Par Frédéric Morinet *

Les virus Junin, Machupo et Guanarito sont responsables de fièvres hémorragiques virales du Nouveau Monde et sont associés à des épidémies touchant respectivement l’Argentine, la Bolivie et le Venezuela. L’homme est principalement infecté par des aérosols d’excreta de rongeurs, qui sont chroniquement infectés et constituent les réservoirs de ces virus. Le diagnostic virologique se fait en laboratoire de type P4. La ribavirine a une efficacité thérapeutique mitigée et s’il existe un vaccin atténué contre le virus Junin, des approches thérapeutiques complémentaires sont nécessaires du fait de la persistance de cas sporadiques.

#####

• _EXPLOITER LES INFORMATIONS_
1. Répondez à ces questions sur l'extrait consacré aux fièvres hémorragiques :
(a) À quel pays sont associées les épidémies dues au virus Machupo ?
(b) Dans quel type de laboratoire se fait le diagnostic virologique ?
(c) Contre quel virus existe-t-il un vaccin atténué ?
2. Reproduisez tout le passage de l'extrait consacré aux fièvres hémorragiques, depuis « Les virus Junin, Machupo » jusqu'à « de cas sporadiques. ».
3. Énumérez tous les pays cités dans l'extrait consacré aux fièvres hémorragiques.
Les données n'interviennent pas ici.

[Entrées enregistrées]

#####

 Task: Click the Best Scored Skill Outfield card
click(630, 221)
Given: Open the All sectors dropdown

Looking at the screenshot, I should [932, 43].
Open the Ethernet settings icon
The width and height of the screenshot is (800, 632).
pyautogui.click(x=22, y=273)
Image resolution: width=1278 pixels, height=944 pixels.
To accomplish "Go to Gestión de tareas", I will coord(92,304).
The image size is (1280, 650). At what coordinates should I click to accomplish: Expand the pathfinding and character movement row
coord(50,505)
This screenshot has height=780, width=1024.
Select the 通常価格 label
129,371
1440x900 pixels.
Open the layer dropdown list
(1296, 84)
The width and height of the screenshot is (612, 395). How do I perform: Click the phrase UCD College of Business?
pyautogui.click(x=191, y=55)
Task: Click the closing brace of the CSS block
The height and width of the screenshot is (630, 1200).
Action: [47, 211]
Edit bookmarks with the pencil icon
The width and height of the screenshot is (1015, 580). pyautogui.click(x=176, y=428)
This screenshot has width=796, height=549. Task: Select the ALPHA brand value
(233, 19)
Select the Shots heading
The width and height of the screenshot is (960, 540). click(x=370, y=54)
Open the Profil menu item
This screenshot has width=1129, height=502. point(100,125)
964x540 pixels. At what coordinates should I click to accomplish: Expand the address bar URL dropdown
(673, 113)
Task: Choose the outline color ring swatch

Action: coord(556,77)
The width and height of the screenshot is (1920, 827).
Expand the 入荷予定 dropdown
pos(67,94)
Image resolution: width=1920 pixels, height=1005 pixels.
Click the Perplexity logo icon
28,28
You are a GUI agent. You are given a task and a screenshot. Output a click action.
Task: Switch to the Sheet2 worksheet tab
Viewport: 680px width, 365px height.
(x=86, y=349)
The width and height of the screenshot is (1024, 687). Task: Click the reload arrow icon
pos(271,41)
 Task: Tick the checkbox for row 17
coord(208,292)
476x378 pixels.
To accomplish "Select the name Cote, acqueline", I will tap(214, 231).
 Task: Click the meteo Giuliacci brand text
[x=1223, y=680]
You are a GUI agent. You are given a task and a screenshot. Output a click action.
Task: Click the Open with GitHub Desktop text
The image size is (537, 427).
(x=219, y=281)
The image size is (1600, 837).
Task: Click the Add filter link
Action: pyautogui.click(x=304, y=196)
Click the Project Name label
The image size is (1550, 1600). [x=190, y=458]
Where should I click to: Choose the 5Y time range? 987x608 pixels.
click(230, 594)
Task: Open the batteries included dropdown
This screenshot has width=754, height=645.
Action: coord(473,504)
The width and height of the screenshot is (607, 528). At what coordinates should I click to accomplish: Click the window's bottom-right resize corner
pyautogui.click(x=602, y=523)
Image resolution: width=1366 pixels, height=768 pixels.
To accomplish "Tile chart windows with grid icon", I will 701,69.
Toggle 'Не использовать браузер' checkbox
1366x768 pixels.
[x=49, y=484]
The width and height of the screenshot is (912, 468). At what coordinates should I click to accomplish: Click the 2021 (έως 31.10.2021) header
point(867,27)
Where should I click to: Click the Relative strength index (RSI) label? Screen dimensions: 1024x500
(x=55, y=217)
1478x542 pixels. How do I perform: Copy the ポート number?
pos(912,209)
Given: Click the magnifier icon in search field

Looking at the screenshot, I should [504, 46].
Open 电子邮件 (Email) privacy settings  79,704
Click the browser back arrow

#####

• _RÉPONSES À L'EXERCICE_
1.
(a) La Bolivie.
(b) Un laboratoire de type P4.
(c) Le virus Junin.

2.
Les virus Junin, Machupo et Guanarito sont responsables de fièvres hémorragiques virales du Nouveau Monde et sont associés à des épidémies touchant respectivement l’Argentine, la Bolivie et le Venezuela. L’homme est principalement infecté par des aérosols d’excreta de rongeurs, qui sont chroniquement infectés et constituent les réservoirs de ces virus. Le diagnostic virologique se fait en laboratoire de type P4. La ribavirine a une efficacité thérapeutique mitigée et s’il existe un vaccin atténué contre le virus Junin, des approches thérapeutiques complémentaires sont nécessaires du fait de la persistance de cas sporadiques.

3. Argentine, Bolivie, Venezuela